Start of RECORDS SHOWN

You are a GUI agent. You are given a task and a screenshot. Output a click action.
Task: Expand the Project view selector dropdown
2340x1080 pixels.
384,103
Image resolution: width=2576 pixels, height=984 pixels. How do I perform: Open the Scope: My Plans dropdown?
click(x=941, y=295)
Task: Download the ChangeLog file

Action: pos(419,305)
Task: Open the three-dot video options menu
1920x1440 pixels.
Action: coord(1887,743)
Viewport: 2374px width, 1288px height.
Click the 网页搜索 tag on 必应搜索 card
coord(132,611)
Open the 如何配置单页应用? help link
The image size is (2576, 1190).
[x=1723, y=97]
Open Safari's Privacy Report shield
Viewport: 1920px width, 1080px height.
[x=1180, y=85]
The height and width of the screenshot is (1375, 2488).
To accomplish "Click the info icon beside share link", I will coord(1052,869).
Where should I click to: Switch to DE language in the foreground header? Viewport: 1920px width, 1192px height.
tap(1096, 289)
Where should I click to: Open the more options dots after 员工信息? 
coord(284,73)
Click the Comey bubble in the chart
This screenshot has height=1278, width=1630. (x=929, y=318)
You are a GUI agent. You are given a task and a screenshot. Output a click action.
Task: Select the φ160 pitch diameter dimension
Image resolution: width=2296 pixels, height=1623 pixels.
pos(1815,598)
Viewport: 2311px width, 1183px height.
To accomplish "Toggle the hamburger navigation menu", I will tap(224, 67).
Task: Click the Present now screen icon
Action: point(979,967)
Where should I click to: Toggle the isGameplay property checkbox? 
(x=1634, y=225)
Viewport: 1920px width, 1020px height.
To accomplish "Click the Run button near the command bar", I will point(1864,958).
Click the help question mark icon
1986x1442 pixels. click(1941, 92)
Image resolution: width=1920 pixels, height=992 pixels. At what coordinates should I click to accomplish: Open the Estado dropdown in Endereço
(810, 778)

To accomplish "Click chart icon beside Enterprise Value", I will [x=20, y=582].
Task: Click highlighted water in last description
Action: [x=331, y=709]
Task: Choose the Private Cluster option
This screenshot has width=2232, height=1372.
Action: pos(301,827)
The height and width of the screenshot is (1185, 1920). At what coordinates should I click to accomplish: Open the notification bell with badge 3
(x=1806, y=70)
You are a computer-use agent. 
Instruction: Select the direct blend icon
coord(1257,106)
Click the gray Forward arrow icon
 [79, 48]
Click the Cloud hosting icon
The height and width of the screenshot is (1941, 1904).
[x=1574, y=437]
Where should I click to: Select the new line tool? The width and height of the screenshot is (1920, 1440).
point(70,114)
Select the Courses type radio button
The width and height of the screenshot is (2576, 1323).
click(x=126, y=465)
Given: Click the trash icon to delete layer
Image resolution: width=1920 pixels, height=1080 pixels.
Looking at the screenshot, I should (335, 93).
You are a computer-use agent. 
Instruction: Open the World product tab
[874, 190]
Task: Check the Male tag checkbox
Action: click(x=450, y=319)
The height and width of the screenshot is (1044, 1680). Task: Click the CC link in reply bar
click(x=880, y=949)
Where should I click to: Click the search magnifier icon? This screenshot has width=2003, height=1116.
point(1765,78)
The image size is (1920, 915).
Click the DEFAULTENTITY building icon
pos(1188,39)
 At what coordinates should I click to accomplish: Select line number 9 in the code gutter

End of RECORDS SHOWN

--- WORK REQUIRED ---
The whole of the data must be given back word for word.

--- WRITTEN SOLUTION ---
You are a GUI agent. You are given a task and a screenshot. Output a click action.
Task: Expand the Project view selector dropdown
2340x1080 pixels.
384,103
Image resolution: width=2576 pixels, height=984 pixels. How do I perform: Open the Scope: My Plans dropdown?
click(x=941, y=295)
Task: Download the ChangeLog file

Action: pos(419,305)
Task: Open the three-dot video options menu
1920x1440 pixels.
Action: coord(1887,743)
Viewport: 2374px width, 1288px height.
Click the 网页搜索 tag on 必应搜索 card
coord(132,611)
Open the 如何配置单页应用? help link
The image size is (2576, 1190).
[x=1723, y=97]
Open Safari's Privacy Report shield
Viewport: 1920px width, 1080px height.
[x=1180, y=85]
The height and width of the screenshot is (1375, 2488).
To accomplish "Click the info icon beside share link", I will coord(1052,869).
Where should I click to: Switch to DE language in the foreground header? Viewport: 1920px width, 1192px height.
tap(1096, 289)
Where should I click to: Open the more options dots after 员工信息? 
coord(284,73)
Click the Comey bubble in the chart
This screenshot has height=1278, width=1630. (x=929, y=318)
You are a GUI agent. You are given a task and a screenshot. Output a click action.
Task: Select the φ160 pitch diameter dimension
Image resolution: width=2296 pixels, height=1623 pixels.
pos(1815,598)
Viewport: 2311px width, 1183px height.
To accomplish "Toggle the hamburger navigation menu", I will tap(224, 67).
Task: Click the Present now screen icon
Action: point(979,967)
Where should I click to: Toggle the isGameplay property checkbox? 
(x=1634, y=225)
Viewport: 1920px width, 1020px height.
To accomplish "Click the Run button near the command bar", I will point(1864,958).
Click the help question mark icon
1986x1442 pixels. click(1941, 92)
Image resolution: width=1920 pixels, height=992 pixels. At what coordinates should I click to accomplish: Open the Estado dropdown in Endereço
(810, 778)

To accomplish "Click chart icon beside Enterprise Value", I will [x=20, y=582].
Task: Click highlighted water in last description
Action: [x=331, y=709]
Task: Choose the Private Cluster option
This screenshot has width=2232, height=1372.
Action: pos(301,827)
The height and width of the screenshot is (1185, 1920). At what coordinates should I click to accomplish: Open the notification bell with badge 3
(x=1806, y=70)
You are a computer-use agent. 
Instruction: Select the direct blend icon
coord(1257,106)
Click the gray Forward arrow icon
 [79, 48]
Click the Cloud hosting icon
The height and width of the screenshot is (1941, 1904).
[x=1574, y=437]
Where should I click to: Select the new line tool? The width and height of the screenshot is (1920, 1440).
point(70,114)
Select the Courses type radio button
The width and height of the screenshot is (2576, 1323).
click(x=126, y=465)
Given: Click the trash icon to delete layer
Image resolution: width=1920 pixels, height=1080 pixels.
Looking at the screenshot, I should (335, 93).
You are a computer-use agent. 
Instruction: Open the World product tab
[874, 190]
Task: Check the Male tag checkbox
Action: click(x=450, y=319)
The height and width of the screenshot is (1044, 1680). Task: Click the CC link in reply bar
click(x=880, y=949)
Where should I click to: Click the search magnifier icon? This screenshot has width=2003, height=1116.
point(1765,78)
The image size is (1920, 915).
Click the DEFAULTENTITY building icon
pos(1188,39)
 At what coordinates should I click to accomplish: Select line number 9 in the code gutter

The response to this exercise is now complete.